Could it be CO2 poisoning? I'm running my tank high on [email protected] 6.6 and kh of 11...which I don't know why is so high...as that puts my CO2ppm at 68! Wierd as I rarely check my KH as I have really soft water and have to add 1/4tsp per 5gal changed of water of Equilibrium. Last I checked was at my plant party in july and it was only 4. No idea why /how it got so high??

Anyway, as I just checked the KH, I noticed 2 of my cardinals now are also dead. What a bummer!!

I lowered my co2 to 6.7, but as I JUST checked the KH before this post, I"m going to do a water change right now and recheck my KH before I add any Equilibrium to see where I am. Just really strange the KH is SO high now.

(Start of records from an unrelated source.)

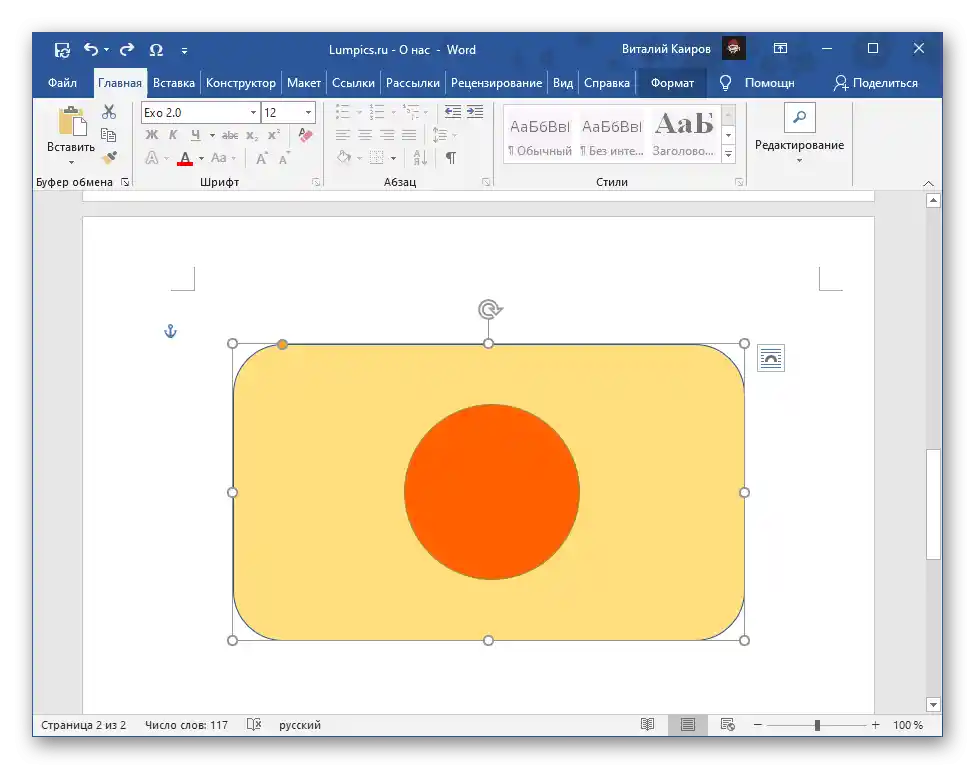975x769 pixels.
Task: Click the Undo arrow in title bar
Action: [91, 49]
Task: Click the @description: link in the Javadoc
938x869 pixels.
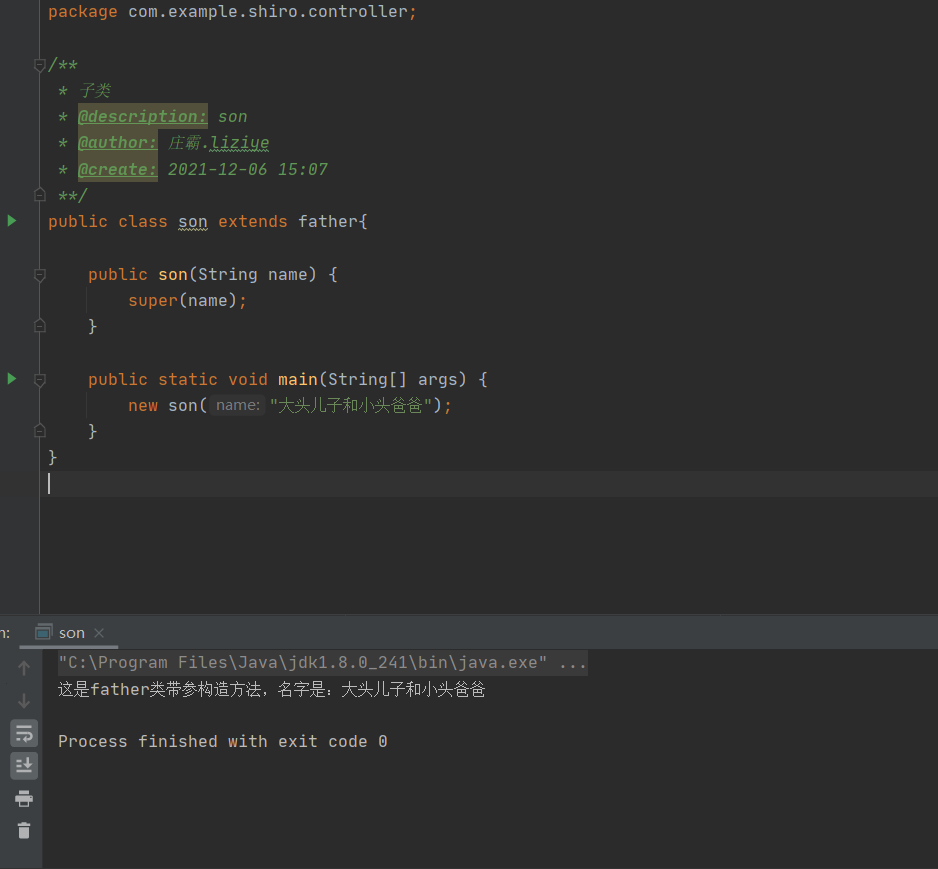Action: [142, 116]
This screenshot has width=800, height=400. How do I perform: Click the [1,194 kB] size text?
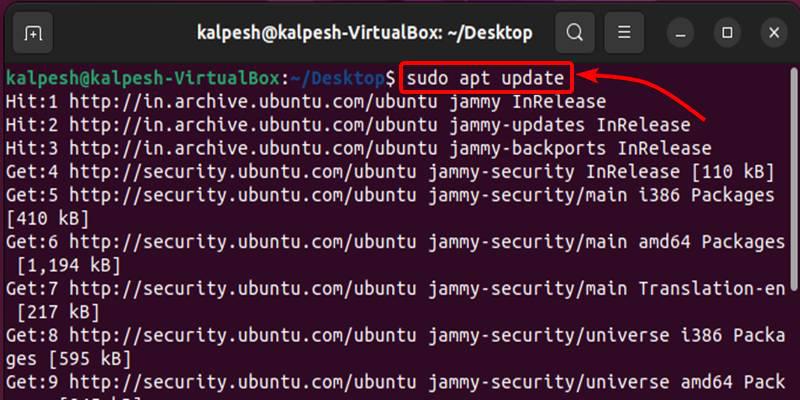(68, 265)
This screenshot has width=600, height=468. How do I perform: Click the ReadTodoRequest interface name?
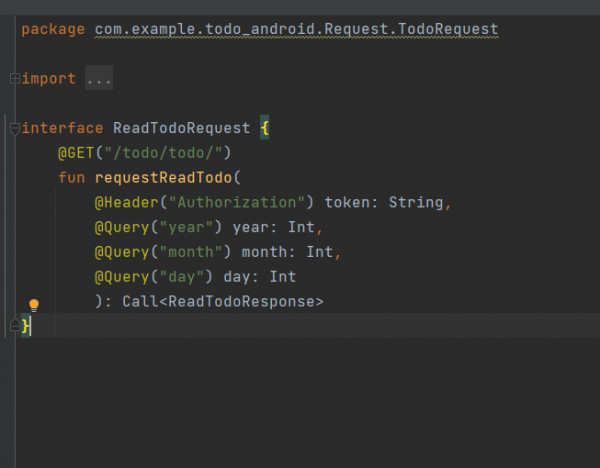[x=181, y=128]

So, I'm thinking the SAE died from CO2 poisoning as I think the conditions were setup for that, as well, if I'm not mistaken, pink skin is a symtom in humans of CO2 poisoning?

What a setback!

Chris


----------



## gpodio (Feb 4, 2004)

But Equilibrium doesn't effect KH as far as I know, just GH. I would recommend double checking the validity of the test kit too. Unless you have decorations in your tank that release carbonates in the water I don't see how your KH would vary so much from what you get out of the tap. Might be worth bringing some water to your local fish store to double check the reading.

Hope that helps
Giancarlo Podio


----------



## chrisl (May 24, 2004)

Thanks Giancarlo, and I thought it did...though not sure. I admittingly only superficially understand the GH/KH relationship and all. And I'll also admit I don't know much about the Equil. and what it exactly affects. I never tested the kh enough before and after water changes. I just followed what Jeff Kropp sugg. to me, based on a local water report I got and his local experience as well. And that was the Equilibrium to deal with the(2kh out of tap) soft water supply. At 1/4tsp per 5gal. changed ea. water changed. And I've been doing that since. I hate testing as you can prob. tell by now 

I just did a 60-70% water change and rechecked, now it's it's normal 5kh. So perhaps I need not add the Equil. at every water change, perhaps every other or something? Either way, I'll need to stay on top of this and retest for awhile to get a feel for the pattern of depletion.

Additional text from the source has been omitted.